The Good, The Bad, and The Ugly

People go through rough times. Times when you think your life is worse than anyone else out there. It’s all relative. And just when you think it couldn’t get any worse, it does. The good times come but so do the bad.

For as long as I can remember, I was not a happy camper and I really didn’t know why. I was always an active and involved person. My parents had me involved in many activities. I was a normal kid doing kid things. Swimming. Gymnastics. Soccer. Dancing. My parents were loving, and they always told me that they were there if I needed to talk about anything. But I just couldn’t. I was never one to open up. And now I really wish that I had been. Not necessarily to them but to my friends who were there for me at the times I needed them the most. I just wasn’t able to.

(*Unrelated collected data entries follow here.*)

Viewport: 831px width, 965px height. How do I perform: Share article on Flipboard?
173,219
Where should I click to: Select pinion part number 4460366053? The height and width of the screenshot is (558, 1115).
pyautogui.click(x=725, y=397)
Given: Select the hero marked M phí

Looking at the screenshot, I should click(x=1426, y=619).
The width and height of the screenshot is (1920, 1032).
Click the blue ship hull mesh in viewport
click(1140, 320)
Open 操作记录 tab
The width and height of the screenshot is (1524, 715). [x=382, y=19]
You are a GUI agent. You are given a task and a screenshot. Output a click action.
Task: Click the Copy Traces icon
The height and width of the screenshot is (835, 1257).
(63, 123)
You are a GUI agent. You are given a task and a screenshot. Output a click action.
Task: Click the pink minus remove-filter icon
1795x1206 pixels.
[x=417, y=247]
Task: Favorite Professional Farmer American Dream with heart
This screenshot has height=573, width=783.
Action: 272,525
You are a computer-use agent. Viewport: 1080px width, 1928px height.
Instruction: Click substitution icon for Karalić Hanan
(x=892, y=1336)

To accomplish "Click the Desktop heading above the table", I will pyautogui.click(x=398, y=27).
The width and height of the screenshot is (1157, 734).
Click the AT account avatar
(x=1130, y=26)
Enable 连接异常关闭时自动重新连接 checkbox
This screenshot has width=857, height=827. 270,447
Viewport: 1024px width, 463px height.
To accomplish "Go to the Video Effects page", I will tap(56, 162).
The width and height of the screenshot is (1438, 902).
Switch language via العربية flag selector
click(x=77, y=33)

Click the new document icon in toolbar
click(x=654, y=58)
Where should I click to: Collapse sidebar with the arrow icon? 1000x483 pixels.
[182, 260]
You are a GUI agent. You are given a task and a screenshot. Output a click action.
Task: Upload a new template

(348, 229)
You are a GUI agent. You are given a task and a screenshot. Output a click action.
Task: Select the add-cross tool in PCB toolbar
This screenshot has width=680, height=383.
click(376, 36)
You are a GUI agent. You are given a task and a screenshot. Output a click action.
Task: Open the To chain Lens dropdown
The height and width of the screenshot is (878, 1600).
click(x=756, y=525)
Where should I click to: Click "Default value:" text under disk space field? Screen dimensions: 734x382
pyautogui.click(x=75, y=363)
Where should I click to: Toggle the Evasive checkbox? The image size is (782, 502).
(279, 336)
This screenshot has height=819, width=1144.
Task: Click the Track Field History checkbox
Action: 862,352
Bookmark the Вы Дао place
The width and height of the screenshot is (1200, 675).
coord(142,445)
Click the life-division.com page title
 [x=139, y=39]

I wasn’t able to talk to them about my poor body image. My eating disorder. They wouldn’t understand. Or so I thought. How could I explain my lack of trust in people. My fear of intimacy. Of getting too close to anyone. My extreme lack of emotion. I may have shed 3 tears in my life. How could I explain that when I didn’t even know myself. Until the memories of being sexually abused by a neighbor resurfaced just this past year. It seems that it was all related and with the help of some close friends I was able to talk about it. Wow. Talking sure does make a difference. My life was going great! Things were going my way for once. I was (more) comfortable with my body. I was trusting people. I was ready for intimacy. What could take me down?!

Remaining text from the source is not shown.